Cardinal Müller : ils ne perçoivent plus qu'ils ont franchi la frontière du vieux paganisme au synode sur l'Amazonie
Le cardinal Müller réagit dans ce texte de manière très positive à un article publié récemment dans First Things par le Pr Douglas Farrow, Le synode sur l'Amazonie est un signe des temps (en anglais), qui dénonçait le 17 octobre dernier le « christianisme biodégradable » de notre temps. Il évoquait les « marxistes et les gramsciens qui gèrent ce synode », et, reprenant les critiques du cardinal Müller à propos de l'Instrumentum laboris, allait aussi plus loin en parlant de la maxime « la grâce suppose la culture » (et non : « la grâce présuppose la nature ») qui est selon lui à l'œuvre.

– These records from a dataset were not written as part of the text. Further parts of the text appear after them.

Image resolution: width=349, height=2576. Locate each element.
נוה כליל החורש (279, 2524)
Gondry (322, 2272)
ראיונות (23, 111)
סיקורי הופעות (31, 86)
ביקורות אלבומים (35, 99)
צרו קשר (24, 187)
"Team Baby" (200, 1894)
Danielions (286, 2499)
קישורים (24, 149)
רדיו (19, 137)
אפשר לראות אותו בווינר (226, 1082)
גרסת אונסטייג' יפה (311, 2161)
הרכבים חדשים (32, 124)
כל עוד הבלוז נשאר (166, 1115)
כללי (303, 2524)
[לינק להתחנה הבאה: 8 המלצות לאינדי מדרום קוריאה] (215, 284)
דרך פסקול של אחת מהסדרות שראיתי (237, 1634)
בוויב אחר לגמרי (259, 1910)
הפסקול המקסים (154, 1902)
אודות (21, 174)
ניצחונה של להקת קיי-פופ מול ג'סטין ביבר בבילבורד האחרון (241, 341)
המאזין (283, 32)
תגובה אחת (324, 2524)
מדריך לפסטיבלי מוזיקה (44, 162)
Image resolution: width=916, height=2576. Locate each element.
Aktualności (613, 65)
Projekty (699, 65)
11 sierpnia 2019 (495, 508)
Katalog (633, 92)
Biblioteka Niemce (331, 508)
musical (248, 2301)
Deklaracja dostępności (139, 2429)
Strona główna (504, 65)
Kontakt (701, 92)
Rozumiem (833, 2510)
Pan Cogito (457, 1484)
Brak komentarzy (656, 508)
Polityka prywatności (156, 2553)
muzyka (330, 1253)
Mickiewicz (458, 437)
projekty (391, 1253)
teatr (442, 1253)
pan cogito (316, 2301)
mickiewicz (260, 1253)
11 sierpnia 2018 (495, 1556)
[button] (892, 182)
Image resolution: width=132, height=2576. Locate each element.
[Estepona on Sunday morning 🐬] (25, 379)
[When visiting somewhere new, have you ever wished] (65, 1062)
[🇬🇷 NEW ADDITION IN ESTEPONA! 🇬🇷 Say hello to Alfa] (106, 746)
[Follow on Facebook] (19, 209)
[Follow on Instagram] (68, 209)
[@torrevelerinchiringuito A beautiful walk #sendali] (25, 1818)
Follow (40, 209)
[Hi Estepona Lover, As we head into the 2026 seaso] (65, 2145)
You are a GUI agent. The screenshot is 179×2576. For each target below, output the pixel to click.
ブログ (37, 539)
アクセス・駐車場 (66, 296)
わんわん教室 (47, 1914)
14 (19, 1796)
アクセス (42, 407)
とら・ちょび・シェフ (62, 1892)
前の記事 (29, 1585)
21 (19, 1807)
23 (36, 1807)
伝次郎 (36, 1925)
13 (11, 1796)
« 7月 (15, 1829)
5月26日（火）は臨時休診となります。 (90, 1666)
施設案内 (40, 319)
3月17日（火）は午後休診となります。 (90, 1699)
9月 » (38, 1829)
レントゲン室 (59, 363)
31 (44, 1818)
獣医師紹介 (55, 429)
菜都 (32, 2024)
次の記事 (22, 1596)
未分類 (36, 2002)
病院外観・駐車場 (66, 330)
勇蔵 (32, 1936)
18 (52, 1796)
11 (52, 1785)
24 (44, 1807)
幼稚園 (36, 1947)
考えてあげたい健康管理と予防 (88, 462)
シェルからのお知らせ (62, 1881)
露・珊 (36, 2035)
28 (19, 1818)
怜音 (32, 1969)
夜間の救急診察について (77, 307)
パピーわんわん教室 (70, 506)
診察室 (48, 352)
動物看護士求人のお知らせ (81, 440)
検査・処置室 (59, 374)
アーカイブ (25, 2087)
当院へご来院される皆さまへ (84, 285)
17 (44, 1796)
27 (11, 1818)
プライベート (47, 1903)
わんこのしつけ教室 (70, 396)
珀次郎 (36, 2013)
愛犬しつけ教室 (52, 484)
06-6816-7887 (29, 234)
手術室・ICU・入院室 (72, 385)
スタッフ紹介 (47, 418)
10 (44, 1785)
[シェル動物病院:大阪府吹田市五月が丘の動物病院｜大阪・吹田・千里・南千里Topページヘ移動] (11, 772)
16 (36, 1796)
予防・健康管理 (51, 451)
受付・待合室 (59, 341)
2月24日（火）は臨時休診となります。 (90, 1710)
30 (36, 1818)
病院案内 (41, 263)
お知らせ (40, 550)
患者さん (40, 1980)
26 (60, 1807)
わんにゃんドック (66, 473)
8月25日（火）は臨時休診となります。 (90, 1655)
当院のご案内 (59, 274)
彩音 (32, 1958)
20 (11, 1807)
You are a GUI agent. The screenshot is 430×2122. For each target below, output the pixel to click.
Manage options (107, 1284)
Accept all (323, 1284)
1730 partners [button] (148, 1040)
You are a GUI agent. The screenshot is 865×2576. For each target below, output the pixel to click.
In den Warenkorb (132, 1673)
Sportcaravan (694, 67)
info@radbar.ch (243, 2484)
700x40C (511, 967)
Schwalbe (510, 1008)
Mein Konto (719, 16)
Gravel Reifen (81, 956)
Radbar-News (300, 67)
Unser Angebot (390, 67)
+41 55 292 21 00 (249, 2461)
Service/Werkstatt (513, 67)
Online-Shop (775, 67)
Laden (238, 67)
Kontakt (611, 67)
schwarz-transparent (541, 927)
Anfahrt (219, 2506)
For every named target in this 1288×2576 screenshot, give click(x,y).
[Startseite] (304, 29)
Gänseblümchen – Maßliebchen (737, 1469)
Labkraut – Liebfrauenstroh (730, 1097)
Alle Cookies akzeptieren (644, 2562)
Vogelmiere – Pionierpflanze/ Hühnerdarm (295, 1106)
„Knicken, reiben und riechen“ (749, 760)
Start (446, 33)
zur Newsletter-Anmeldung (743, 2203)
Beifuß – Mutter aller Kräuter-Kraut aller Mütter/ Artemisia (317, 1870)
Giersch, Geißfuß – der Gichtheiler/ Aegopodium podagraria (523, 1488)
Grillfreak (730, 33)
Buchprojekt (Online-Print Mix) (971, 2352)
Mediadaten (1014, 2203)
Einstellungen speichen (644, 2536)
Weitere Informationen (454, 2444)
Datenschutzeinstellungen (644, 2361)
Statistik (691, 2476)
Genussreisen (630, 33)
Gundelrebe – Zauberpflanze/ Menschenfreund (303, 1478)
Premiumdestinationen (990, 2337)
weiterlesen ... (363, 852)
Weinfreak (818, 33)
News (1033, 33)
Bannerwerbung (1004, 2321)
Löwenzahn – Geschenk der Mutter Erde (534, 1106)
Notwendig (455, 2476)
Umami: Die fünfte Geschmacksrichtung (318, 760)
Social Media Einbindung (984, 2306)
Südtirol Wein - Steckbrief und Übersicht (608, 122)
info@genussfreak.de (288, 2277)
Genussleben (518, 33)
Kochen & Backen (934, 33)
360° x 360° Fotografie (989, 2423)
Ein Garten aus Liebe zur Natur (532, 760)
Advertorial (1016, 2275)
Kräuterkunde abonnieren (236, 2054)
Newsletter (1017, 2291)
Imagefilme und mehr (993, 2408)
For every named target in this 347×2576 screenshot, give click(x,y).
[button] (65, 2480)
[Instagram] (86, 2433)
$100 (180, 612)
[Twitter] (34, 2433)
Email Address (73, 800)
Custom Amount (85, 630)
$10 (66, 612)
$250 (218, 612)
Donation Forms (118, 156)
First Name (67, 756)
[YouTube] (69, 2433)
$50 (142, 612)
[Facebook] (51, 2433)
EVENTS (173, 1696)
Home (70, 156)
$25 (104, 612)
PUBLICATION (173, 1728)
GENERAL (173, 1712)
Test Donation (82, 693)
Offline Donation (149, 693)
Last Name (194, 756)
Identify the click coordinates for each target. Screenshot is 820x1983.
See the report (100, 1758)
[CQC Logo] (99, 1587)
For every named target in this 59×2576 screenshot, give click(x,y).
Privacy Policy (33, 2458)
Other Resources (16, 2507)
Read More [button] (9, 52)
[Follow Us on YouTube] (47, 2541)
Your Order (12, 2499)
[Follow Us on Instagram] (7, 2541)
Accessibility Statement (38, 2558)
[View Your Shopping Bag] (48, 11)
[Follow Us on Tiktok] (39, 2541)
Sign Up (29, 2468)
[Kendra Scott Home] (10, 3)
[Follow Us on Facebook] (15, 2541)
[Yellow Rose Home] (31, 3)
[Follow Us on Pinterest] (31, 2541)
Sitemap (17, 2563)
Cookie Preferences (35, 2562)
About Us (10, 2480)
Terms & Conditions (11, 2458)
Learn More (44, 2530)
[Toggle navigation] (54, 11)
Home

Douglas Farrow écrit : « Le kairos, la culture de la rencontre acclamés lors du synode pan-amazonien sont un kairos et une culture bergogliens. L'Eglise “appelée à être toujours plus synodale”, à “devenir chair” et à “s'incarner” dans les cultures existantes, est une église bergoglienne. Et cette église, sans vouloir trop insister, n'est pas l'Eglise catholique. C'est une fausse église. C'est une église qui s'auto-divinise. C'est une église anti-christique, un succédané du Verbe incarné à qui l'Eglise catholique appartient en réalité et à qui elle doit toujours, comme l'affirme fortement le cardinal Müller, si elle doit être l'Eglise. »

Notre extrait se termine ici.